- Sağlanan metin:
▼
Gülhan Kadim Sertdemir: Aslında o gizli bağ oyunun sonunda oluşuyor. Başlangıçtaki kopukluk kesinlikle özel bir tercih. Sadece bu ilişkisizliğe odaklı sahneler de var çünkü değişimler için en kuvvetli dayanak bu bile olabilir… Her karakterin yalnız olma durumunu ve bu yalnızlıkla güçlenme durumunu özellikle göstermek istedik. Yalnızlık, kendinden başlayarak herkese acı verme istediği uyandıran bir şey haline geliyor oyunda da, hayatta olduğu gibi…

 

Özlem Ünaldı: Seyirci bu oyuna neden gelsin?

Gülhan Kadim Sertdemir: Bilmem. Aslında çok da net bir cevabım yok. Ben psikolojik bir olgu olduğunu düşünüyorum ‘katil’ olmanın. Yiğit’ in de sürekli söylediği gibi "hayvani" bir nokta. Öyle bir an geldiğinde herkesin katil olma olasılığı var. Kısacası, psikolojik bir durumu böyle bir kurguda seyretmenin tuhaf ve güzel bir deneyim olacağını düşünüyorum…

 

Özlem Ünaldı: Dekor tasarımı çok kullanışlı ve gerçekçi. İnsan seyrederken kendini röntgenci gibi hissediyor. Yoksa kurgusu nedeniyle merakı ortadan kaldıran bir hikaye akışı var, "neyin cevabını bulmaya çalışıyorum" diye belirsiz bir merak duygusu… Bu yaratmak istediğiniz bir duygu muydu?
▲
- Sağlanan veriler:
▼
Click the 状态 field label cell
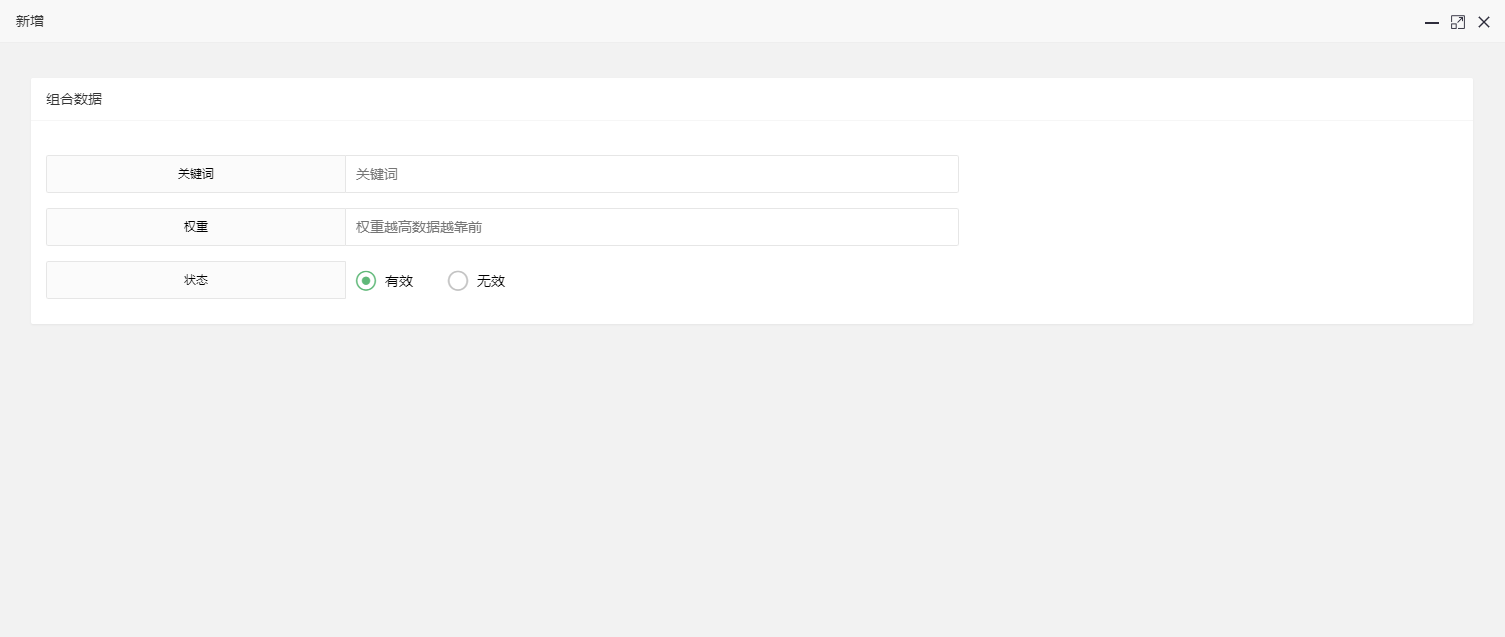The width and height of the screenshot is (1505, 637). click(196, 280)
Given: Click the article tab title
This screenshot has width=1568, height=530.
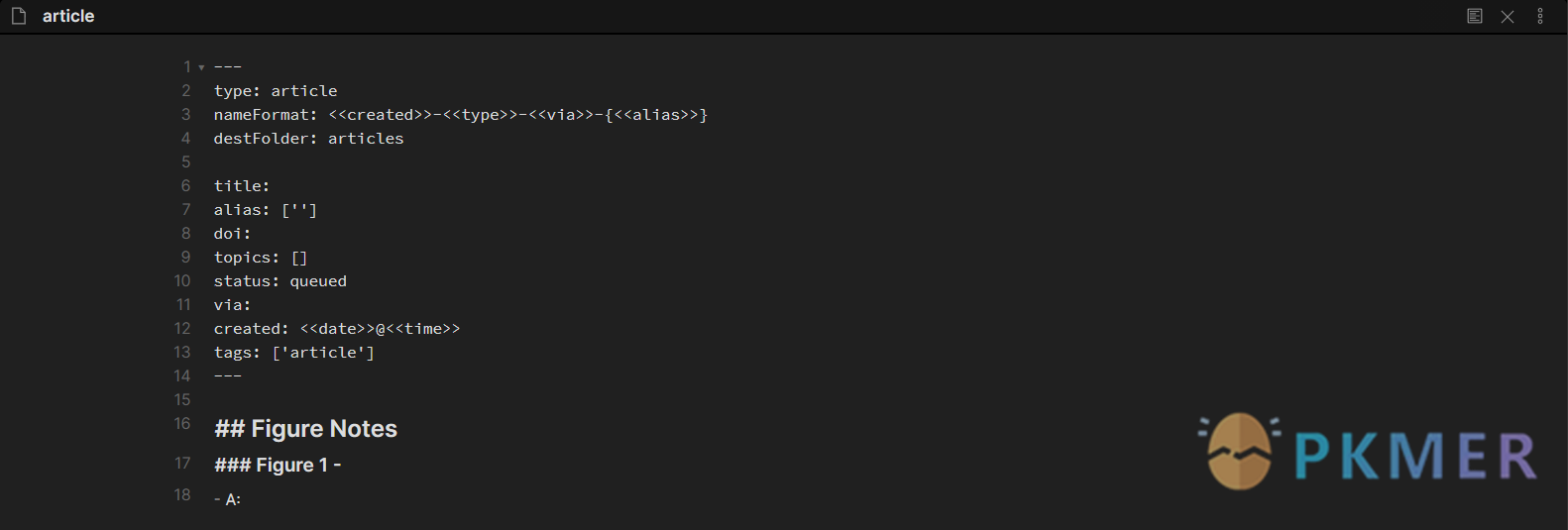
▲
- Yazılı görev:
Söyleşide Gülhan Kadim Sertdemir, "katil" olmayı nasıl bir olgu olarak gördüğünü söylüyor?

- Yanıt:
Psikolojik bir olgu olarak görüyor.